Negev

Introduction


The Negev Desert has the shape of an inverted triangle with its summit in Eilat on the Red Sea and its base along a line that connects the seashore city of Gaza to the oasis of Ein Gedi. With a maximum length of 250 kilometers from the north to the south and a minimal width of 125 kilometers from the west to the east, this desert covers an area of more than 12,000 square kilometers. Geographers identify many distinct regions: the plain on the coast where the Gaza strip stretches out connecting Judea in the north to the Palestinian plain of El Arish in the southwest; to the east, the Negev plain borders the Beersheva Basin through which the wadi bearing the same name passes; the Negev mountains consolidate the mountainous zone, hollowed out with craters and dominated by the Ramon Mountain that rises to 1,035 meters; the Faran or Paran Plateau; the Arava Valley that runs along the Syro-African depression and the mountains of Eilat. In the center of the Negev, the summits vary from an altitude of 900 meters to 1,035 meters. Three machtechim – rocky depressions in the shape of mortars – form a landscape that is unlike any other in the world: the machtech Ramon (30 kilometers long and 8 kilometers wide), the machtech ha-Gadol and the machtech ha-Katan. Temperature changes are abrupt and the precipitation rate is among the lowest: 250 millimeters in the north, 50 to 100 millimeters in the center and 25 to 50 millimeters in the Arava and the surrounding areas of Eilat.
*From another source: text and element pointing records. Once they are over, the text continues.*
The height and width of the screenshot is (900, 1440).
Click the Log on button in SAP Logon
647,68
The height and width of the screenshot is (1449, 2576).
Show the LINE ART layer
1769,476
A drainage bed, the Nahal Bsor, which feeds the Nahal Beersheva, the Nahal Hebron and the Nahal Grar, flows across the Beersheva Basin from the southeast to the northwest. Usually dry, these rivers know only rare and fierce floods during the rain season. The Beersheva Basin that climbs towards the east from about 100 meters to 500 meters is considered to be a semi-desert zone while the rest of the Negev, with the exception perhaps of the high summits in the center, is considered to be a desert zone. The capital of the Negev, Beersheva, literally sprung from the sands about four kilometers from the Biblical site of Beersheva where archeological excavations have uncovered some vestiges – pottery, stone and metal tools and especially some ivory statuettes – which date back to the Bronze Age.